Aim of the task: Write out the listing exactly as it is given.

+ + + + + + +

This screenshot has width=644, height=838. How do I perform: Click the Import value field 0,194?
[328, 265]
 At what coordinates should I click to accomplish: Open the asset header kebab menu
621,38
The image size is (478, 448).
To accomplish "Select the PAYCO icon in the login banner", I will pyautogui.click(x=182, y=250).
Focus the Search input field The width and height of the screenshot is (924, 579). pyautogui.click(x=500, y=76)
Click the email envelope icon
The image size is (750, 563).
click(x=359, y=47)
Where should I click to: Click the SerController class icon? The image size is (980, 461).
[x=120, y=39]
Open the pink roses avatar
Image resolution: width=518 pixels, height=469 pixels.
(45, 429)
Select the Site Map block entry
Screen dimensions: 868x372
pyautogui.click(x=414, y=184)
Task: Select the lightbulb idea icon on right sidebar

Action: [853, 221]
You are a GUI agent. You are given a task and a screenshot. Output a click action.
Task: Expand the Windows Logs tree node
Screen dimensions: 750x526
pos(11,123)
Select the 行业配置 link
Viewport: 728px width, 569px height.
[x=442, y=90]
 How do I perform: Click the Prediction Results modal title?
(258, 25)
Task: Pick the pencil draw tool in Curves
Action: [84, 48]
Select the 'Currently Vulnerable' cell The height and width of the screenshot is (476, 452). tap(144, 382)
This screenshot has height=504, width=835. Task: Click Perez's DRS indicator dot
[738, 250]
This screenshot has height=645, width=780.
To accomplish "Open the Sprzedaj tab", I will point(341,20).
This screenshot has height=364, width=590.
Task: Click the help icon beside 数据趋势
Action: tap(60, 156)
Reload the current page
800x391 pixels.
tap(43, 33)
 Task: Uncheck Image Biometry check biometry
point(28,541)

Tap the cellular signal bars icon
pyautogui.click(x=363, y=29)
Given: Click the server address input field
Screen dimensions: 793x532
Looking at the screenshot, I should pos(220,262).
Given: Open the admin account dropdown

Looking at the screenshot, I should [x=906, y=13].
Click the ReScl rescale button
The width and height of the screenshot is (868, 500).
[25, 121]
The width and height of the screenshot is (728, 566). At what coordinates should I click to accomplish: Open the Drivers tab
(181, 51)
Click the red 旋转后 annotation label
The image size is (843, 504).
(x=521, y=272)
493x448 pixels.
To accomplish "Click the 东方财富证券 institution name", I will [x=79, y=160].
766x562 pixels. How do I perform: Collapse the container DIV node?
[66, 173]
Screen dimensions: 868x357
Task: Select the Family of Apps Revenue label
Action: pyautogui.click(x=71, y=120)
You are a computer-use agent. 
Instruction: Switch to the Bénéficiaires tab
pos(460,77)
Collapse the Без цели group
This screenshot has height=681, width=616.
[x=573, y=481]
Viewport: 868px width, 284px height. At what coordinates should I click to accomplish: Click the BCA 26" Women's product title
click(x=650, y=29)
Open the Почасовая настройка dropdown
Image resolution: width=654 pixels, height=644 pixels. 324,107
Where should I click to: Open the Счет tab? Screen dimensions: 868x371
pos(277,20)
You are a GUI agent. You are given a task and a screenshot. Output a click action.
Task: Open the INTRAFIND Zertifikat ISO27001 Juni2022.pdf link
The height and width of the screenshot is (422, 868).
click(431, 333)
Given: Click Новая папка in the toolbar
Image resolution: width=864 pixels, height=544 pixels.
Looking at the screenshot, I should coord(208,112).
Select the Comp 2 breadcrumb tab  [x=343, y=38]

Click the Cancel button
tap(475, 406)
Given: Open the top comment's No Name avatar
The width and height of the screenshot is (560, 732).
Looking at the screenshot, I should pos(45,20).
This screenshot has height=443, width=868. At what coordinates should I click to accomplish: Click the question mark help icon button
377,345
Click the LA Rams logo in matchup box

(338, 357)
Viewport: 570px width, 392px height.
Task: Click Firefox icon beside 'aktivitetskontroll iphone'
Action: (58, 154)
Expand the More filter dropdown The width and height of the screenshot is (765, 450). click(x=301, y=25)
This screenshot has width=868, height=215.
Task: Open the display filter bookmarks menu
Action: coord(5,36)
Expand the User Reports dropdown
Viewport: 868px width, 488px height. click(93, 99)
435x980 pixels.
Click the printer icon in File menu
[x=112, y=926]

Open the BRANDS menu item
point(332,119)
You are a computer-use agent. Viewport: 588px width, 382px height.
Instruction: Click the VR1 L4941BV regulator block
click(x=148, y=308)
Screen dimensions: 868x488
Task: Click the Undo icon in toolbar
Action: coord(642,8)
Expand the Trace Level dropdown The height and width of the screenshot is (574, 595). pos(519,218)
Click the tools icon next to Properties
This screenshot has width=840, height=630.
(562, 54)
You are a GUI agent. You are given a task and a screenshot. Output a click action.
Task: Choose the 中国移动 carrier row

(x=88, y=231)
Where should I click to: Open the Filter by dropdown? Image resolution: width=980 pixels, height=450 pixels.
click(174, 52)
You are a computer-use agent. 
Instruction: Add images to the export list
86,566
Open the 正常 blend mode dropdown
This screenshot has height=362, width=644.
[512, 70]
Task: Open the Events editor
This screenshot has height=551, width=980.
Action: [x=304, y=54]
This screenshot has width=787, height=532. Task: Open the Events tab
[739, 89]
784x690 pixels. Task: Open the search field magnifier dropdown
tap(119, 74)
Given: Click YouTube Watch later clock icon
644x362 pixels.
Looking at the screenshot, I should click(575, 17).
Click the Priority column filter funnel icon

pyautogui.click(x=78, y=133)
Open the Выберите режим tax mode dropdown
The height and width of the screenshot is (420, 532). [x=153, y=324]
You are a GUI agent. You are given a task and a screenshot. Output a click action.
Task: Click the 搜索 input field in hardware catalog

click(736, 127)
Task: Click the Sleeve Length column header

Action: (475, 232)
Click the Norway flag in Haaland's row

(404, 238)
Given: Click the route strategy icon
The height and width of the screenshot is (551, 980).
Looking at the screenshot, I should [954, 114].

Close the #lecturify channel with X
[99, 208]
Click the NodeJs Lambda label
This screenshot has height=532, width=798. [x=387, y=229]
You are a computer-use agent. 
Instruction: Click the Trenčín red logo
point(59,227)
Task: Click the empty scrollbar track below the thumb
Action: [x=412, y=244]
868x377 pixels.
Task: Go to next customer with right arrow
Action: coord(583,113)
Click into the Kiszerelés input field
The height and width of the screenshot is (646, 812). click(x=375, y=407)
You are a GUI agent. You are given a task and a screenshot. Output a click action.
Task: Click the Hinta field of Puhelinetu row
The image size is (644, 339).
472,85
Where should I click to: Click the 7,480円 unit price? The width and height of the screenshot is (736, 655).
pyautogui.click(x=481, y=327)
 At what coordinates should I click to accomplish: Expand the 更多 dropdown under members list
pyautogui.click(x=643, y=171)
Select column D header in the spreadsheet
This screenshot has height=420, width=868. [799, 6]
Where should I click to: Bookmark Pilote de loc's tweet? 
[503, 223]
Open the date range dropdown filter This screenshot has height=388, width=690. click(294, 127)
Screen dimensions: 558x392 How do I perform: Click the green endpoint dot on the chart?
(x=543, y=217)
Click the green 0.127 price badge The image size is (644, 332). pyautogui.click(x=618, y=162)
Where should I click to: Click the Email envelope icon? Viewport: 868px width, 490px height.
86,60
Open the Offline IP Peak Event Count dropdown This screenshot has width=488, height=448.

+ + + + + + +

Answer below:
This screenshot has width=644, height=838. How do I perform: Click the Import value field 0,194?
[328, 265]
 At what coordinates should I click to accomplish: Open the asset header kebab menu
621,38
The image size is (478, 448).
To accomplish "Select the PAYCO icon in the login banner", I will pyautogui.click(x=182, y=250).
Focus the Search input field The width and height of the screenshot is (924, 579). pyautogui.click(x=500, y=76)
Click the email envelope icon
The image size is (750, 563).
click(x=359, y=47)
Where should I click to: Click the SerController class icon? The image size is (980, 461).
[x=120, y=39]
Open the pink roses avatar
Image resolution: width=518 pixels, height=469 pixels.
(45, 429)
Select the Site Map block entry
Screen dimensions: 868x372
pyautogui.click(x=414, y=184)
Task: Select the lightbulb idea icon on right sidebar

Action: [853, 221]
You are a GUI agent. You are given a task and a screenshot. Output a click action.
Task: Expand the Windows Logs tree node
Screen dimensions: 750x526
pos(11,123)
Select the 行业配置 link
Viewport: 728px width, 569px height.
[x=442, y=90]
 How do I perform: Click the Prediction Results modal title?
(258, 25)
Task: Pick the pencil draw tool in Curves
Action: [84, 48]
Select the 'Currently Vulnerable' cell The height and width of the screenshot is (476, 452). tap(144, 382)
This screenshot has height=504, width=835. Task: Click Perez's DRS indicator dot
[738, 250]
This screenshot has height=645, width=780.
To accomplish "Open the Sprzedaj tab", I will point(341,20).
This screenshot has height=364, width=590.
Task: Click the help icon beside 数据趋势
Action: tap(60, 156)
Reload the current page
800x391 pixels.
tap(43, 33)
 Task: Uncheck Image Biometry check biometry
point(28,541)

Tap the cellular signal bars icon
pyautogui.click(x=363, y=29)
Given: Click the server address input field
Screen dimensions: 793x532
Looking at the screenshot, I should pos(220,262).
Given: Open the admin account dropdown

Looking at the screenshot, I should [x=906, y=13].
Click the ReScl rescale button
The width and height of the screenshot is (868, 500).
[25, 121]
The width and height of the screenshot is (728, 566). At what coordinates should I click to accomplish: Open the Drivers tab
(181, 51)
Click the red 旋转后 annotation label
The image size is (843, 504).
(x=521, y=272)
493x448 pixels.
To accomplish "Click the 东方财富证券 institution name", I will [x=79, y=160].
766x562 pixels. How do I perform: Collapse the container DIV node?
[66, 173]
Screen dimensions: 868x357
Task: Select the Family of Apps Revenue label
Action: pyautogui.click(x=71, y=120)
You are a computer-use agent. 
Instruction: Switch to the Bénéficiaires tab
pos(460,77)
Collapse the Без цели group
This screenshot has height=681, width=616.
[x=573, y=481]
Viewport: 868px width, 284px height. At what coordinates should I click to accomplish: Click the BCA 26" Women's product title
click(x=650, y=29)
Open the Почасовая настройка dropdown
Image resolution: width=654 pixels, height=644 pixels. 324,107
Where should I click to: Open the Счет tab? Screen dimensions: 868x371
pos(277,20)
You are a GUI agent. You are given a task and a screenshot. Output a click action.
Task: Open the INTRAFIND Zertifikat ISO27001 Juni2022.pdf link
The height and width of the screenshot is (422, 868).
click(431, 333)
Given: Click Новая папка in the toolbar
Image resolution: width=864 pixels, height=544 pixels.
Looking at the screenshot, I should coord(208,112).
Select the Comp 2 breadcrumb tab  [x=343, y=38]

Click the Cancel button
tap(475, 406)
Given: Open the top comment's No Name avatar
The width and height of the screenshot is (560, 732).
Looking at the screenshot, I should pos(45,20).
This screenshot has height=443, width=868. At what coordinates should I click to accomplish: Click the question mark help icon button
377,345
Click the LA Rams logo in matchup box

(338, 357)
Viewport: 570px width, 392px height.
Task: Click Firefox icon beside 'aktivitetskontroll iphone'
Action: (58, 154)
Expand the More filter dropdown The width and height of the screenshot is (765, 450). click(x=301, y=25)
This screenshot has width=868, height=215.
Task: Open the display filter bookmarks menu
Action: coord(5,36)
Expand the User Reports dropdown
Viewport: 868px width, 488px height. click(93, 99)
435x980 pixels.
Click the printer icon in File menu
[x=112, y=926]

Open the BRANDS menu item
point(332,119)
You are a computer-use agent. Viewport: 588px width, 382px height.
Instruction: Click the VR1 L4941BV regulator block
click(x=148, y=308)
Screen dimensions: 868x488
Task: Click the Undo icon in toolbar
Action: coord(642,8)
Expand the Trace Level dropdown The height and width of the screenshot is (574, 595). pos(519,218)
Click the tools icon next to Properties
This screenshot has width=840, height=630.
(562, 54)
You are a GUI agent. You are given a task and a screenshot. Output a click action.
Task: Choose the 中国移动 carrier row

(x=88, y=231)
Where should I click to: Open the Filter by dropdown? Image resolution: width=980 pixels, height=450 pixels.
click(174, 52)
You are a computer-use agent. 
Instruction: Add images to the export list
86,566
Open the 正常 blend mode dropdown
This screenshot has height=362, width=644.
[512, 70]
Task: Open the Events editor
This screenshot has height=551, width=980.
Action: [x=304, y=54]
This screenshot has width=787, height=532. Task: Open the Events tab
[739, 89]
784x690 pixels. Task: Open the search field magnifier dropdown
tap(119, 74)
Given: Click YouTube Watch later clock icon
644x362 pixels.
Looking at the screenshot, I should click(575, 17).
Click the Priority column filter funnel icon

pyautogui.click(x=78, y=133)
Open the Выберите режим tax mode dropdown
The height and width of the screenshot is (420, 532). [x=153, y=324]
You are a GUI agent. You are given a task and a screenshot. Output a click action.
Task: Click the 搜索 input field in hardware catalog

click(736, 127)
Task: Click the Sleeve Length column header

Action: (475, 232)
Click the Norway flag in Haaland's row

(404, 238)
Given: Click the route strategy icon
The height and width of the screenshot is (551, 980).
Looking at the screenshot, I should [954, 114].

Close the #lecturify channel with X
[99, 208]
Click the NodeJs Lambda label
This screenshot has height=532, width=798. [x=387, y=229]
You are a computer-use agent. 
Instruction: Click the Trenčín red logo
point(59,227)
Task: Click the empty scrollbar track below the thumb
Action: [x=412, y=244]
868x377 pixels.
Task: Go to next customer with right arrow
Action: coord(583,113)
Click into the Kiszerelés input field
The height and width of the screenshot is (646, 812). click(x=375, y=407)
You are a GUI agent. You are given a task and a screenshot. Output a click action.
Task: Click the Hinta field of Puhelinetu row
The image size is (644, 339).
472,85
Where should I click to: Click the 7,480円 unit price? The width and height of the screenshot is (736, 655).
pyautogui.click(x=481, y=327)
 At what coordinates should I click to accomplish: Expand the 更多 dropdown under members list
pyautogui.click(x=643, y=171)
Select column D header in the spreadsheet
This screenshot has height=420, width=868. [799, 6]
Where should I click to: Bookmark Pilote de loc's tweet? 
[503, 223]
Open the date range dropdown filter This screenshot has height=388, width=690. click(294, 127)
Screen dimensions: 558x392 How do I perform: Click the green endpoint dot on the chart?
(x=543, y=217)
Click the green 0.127 price badge The image size is (644, 332). pyautogui.click(x=618, y=162)
Where should I click to: Click the Email envelope icon? Viewport: 868px width, 490px height.
86,60
Open the Offline IP Peak Event Count dropdown This screenshot has width=488, height=448.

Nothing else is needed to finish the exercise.